Transcribe exactly, please, the line bearing "Switch to the Demand view tab" and all later lines through the end of the records, with the pictures left out.

INFORMATION SUPPLIED |
◇ ◇ ◇ ◇ ◇
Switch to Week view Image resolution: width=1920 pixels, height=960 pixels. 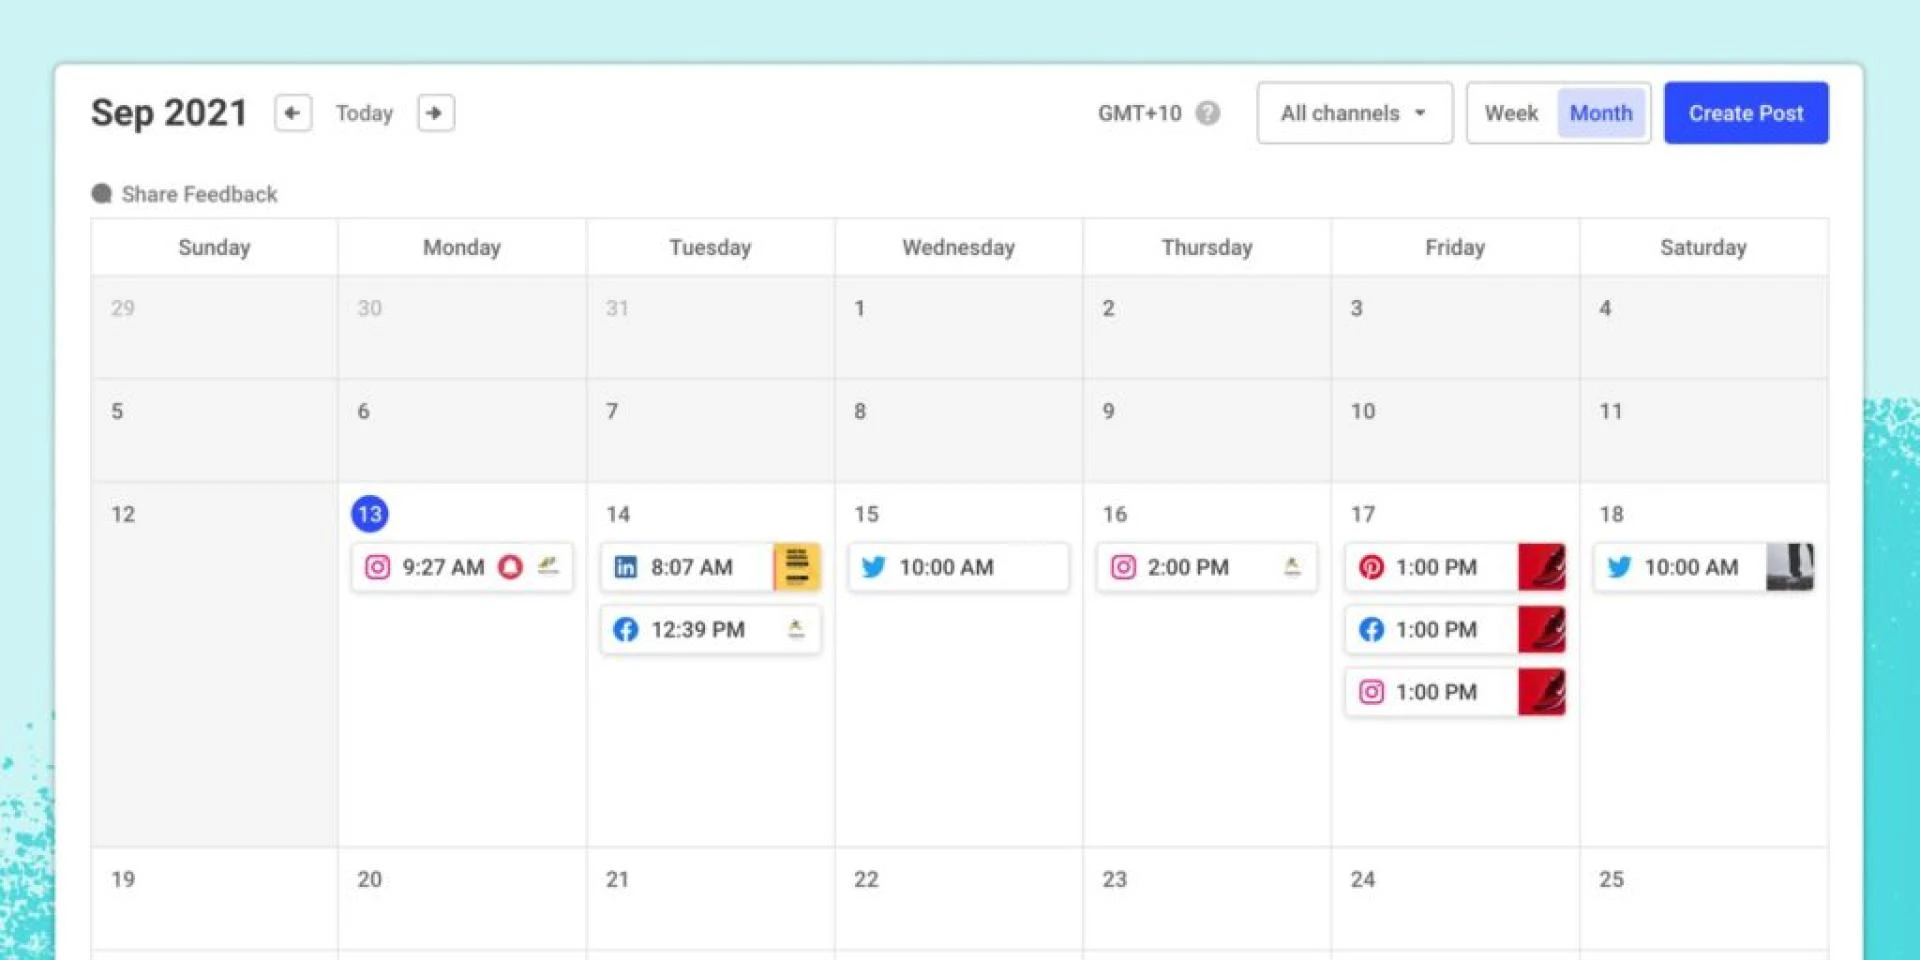[x=1511, y=113]
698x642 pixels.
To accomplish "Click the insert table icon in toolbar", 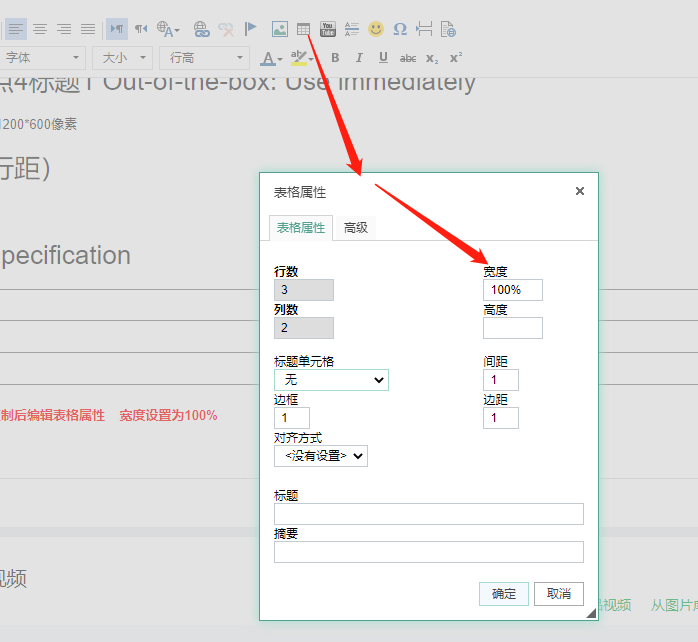I will point(303,29).
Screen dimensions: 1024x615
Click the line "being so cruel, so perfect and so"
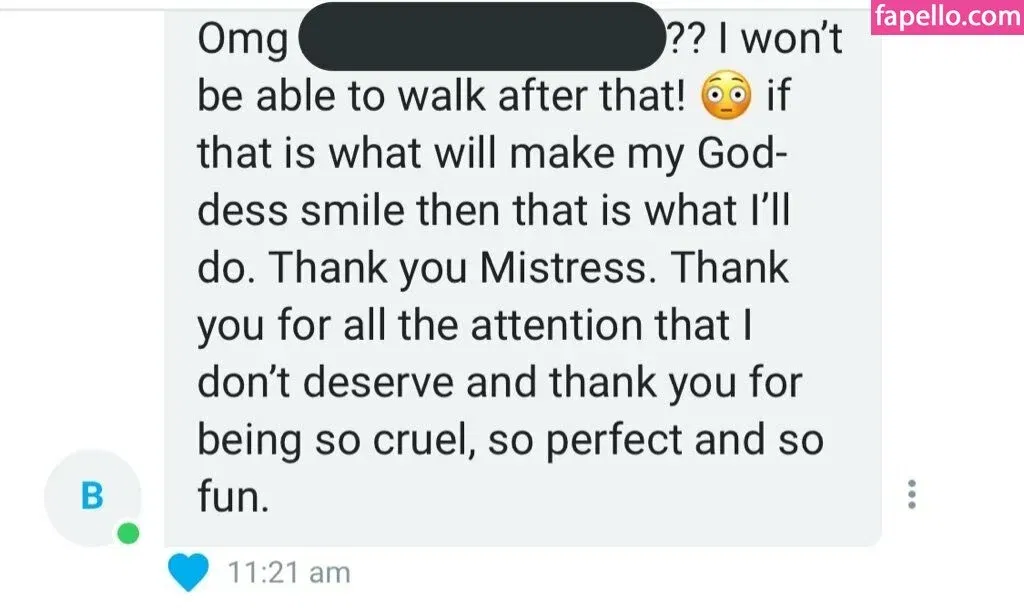(510, 440)
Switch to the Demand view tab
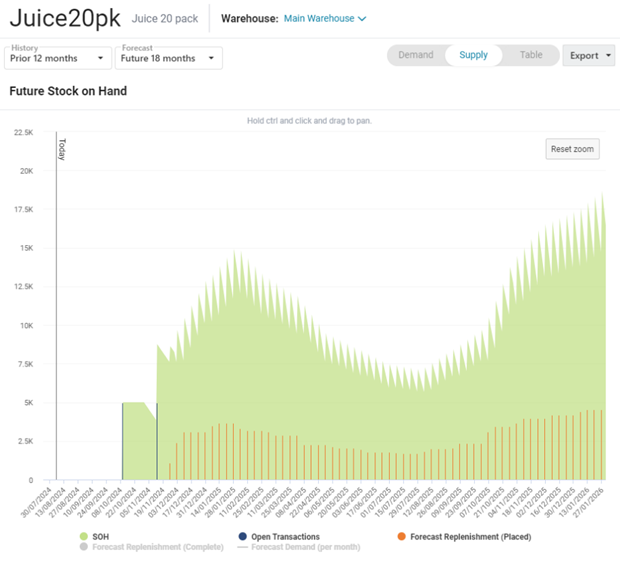Image resolution: width=620 pixels, height=562 pixels. (415, 56)
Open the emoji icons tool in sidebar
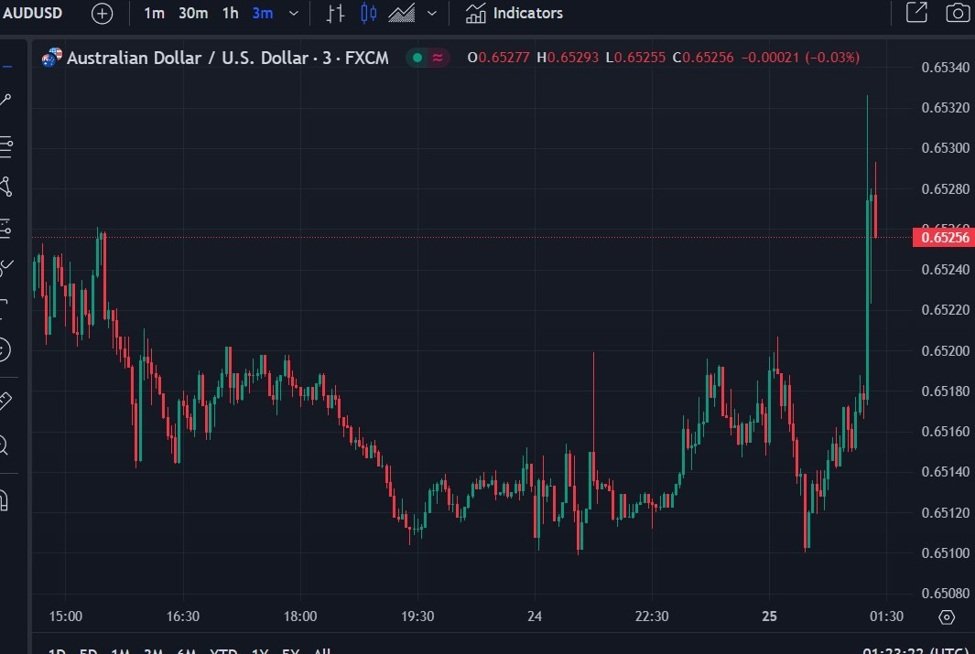Image resolution: width=975 pixels, height=654 pixels. tap(5, 349)
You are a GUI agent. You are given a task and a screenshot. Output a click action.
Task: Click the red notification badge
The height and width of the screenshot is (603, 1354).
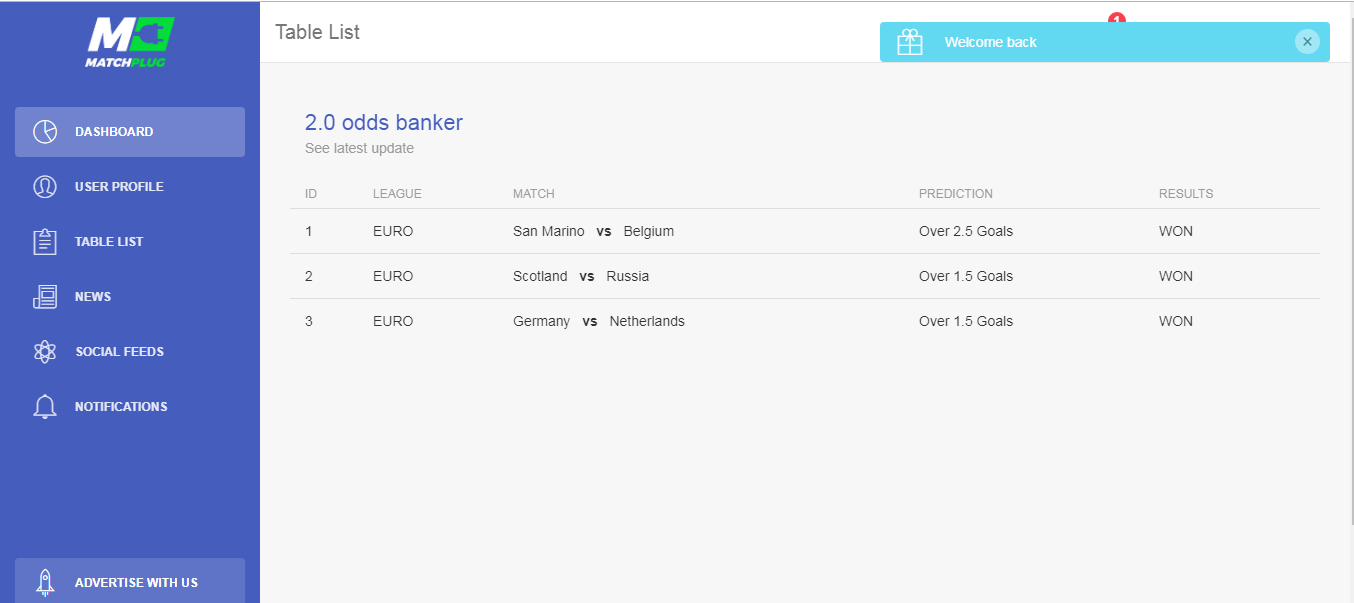click(x=1117, y=18)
◇ ◇ ◇ ◇ ◇
SOLUTION BELOW |
Switch to the Demand view tab
Image resolution: width=620 pixels, height=562 pixels. (415, 56)
Open the emoji icons tool in sidebar
Image resolution: width=975 pixels, height=654 pixels. tap(5, 349)
You are a GUI agent. You are given a task and a screenshot. Output a click action.
Task: Click the red notification badge
The height and width of the screenshot is (603, 1354).
click(x=1117, y=18)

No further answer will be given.